Task directions => Which lines in the data below contain the word "Expand"? Copy each of them.

Stored data:
○ ○ ○ ○
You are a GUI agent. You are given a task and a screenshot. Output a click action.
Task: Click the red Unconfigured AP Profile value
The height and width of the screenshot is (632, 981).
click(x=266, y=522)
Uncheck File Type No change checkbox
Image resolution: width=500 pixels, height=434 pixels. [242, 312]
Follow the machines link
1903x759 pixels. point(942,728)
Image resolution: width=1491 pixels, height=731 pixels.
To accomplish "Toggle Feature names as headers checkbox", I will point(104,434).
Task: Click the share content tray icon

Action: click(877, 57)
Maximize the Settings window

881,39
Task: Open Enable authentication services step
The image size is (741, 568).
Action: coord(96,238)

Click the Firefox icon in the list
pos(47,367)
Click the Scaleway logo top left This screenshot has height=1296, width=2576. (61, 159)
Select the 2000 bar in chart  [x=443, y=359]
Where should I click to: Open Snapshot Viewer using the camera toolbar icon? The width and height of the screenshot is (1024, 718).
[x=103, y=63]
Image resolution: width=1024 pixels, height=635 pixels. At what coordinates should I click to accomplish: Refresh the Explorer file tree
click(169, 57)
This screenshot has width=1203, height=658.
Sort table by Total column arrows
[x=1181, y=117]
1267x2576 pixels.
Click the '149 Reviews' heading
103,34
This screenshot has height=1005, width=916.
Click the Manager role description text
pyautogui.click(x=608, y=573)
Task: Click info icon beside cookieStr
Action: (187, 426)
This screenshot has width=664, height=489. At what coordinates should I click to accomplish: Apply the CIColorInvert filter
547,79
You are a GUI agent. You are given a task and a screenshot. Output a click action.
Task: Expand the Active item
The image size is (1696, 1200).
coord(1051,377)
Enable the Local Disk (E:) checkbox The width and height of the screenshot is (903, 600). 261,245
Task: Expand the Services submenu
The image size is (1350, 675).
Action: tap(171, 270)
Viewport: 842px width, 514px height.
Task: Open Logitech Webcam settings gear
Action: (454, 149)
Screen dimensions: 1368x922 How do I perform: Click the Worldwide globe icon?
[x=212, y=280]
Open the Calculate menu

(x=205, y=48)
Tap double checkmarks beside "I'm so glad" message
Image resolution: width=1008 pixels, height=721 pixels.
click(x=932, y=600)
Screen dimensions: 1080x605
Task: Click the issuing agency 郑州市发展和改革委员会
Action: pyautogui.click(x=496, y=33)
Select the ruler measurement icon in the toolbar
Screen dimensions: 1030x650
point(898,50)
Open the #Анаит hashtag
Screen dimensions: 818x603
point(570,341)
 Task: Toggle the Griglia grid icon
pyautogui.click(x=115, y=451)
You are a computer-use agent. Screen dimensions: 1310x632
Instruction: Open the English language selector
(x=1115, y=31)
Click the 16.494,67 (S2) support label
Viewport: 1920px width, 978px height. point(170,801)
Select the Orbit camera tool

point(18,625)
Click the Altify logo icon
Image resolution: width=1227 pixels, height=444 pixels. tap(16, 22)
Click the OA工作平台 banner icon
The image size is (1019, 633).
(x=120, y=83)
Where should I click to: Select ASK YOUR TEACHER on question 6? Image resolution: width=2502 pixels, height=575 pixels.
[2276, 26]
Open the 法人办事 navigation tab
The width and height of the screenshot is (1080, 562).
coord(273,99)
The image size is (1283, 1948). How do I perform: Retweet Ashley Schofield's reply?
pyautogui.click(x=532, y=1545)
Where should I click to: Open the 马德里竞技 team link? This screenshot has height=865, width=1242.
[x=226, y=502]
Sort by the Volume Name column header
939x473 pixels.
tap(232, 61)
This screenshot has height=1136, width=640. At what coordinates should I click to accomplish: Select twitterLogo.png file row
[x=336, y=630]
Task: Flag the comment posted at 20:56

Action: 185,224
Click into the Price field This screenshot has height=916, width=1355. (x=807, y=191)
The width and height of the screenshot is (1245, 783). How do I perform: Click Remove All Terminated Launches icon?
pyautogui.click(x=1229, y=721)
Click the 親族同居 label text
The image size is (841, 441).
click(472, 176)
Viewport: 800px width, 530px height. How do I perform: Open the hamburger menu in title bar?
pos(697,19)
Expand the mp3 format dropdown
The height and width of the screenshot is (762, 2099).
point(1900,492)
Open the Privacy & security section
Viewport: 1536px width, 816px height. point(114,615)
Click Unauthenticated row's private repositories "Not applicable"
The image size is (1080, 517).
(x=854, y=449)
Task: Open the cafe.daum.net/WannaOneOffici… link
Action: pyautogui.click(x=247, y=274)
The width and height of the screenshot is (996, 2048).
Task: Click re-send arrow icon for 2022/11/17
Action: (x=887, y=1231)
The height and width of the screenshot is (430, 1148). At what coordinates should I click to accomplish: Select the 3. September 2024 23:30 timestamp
○ ○ ○ ○
Exercise solution =>
Task: Expand the Active item
Task: Expand the Services submenu
Expand the mp3 format dropdown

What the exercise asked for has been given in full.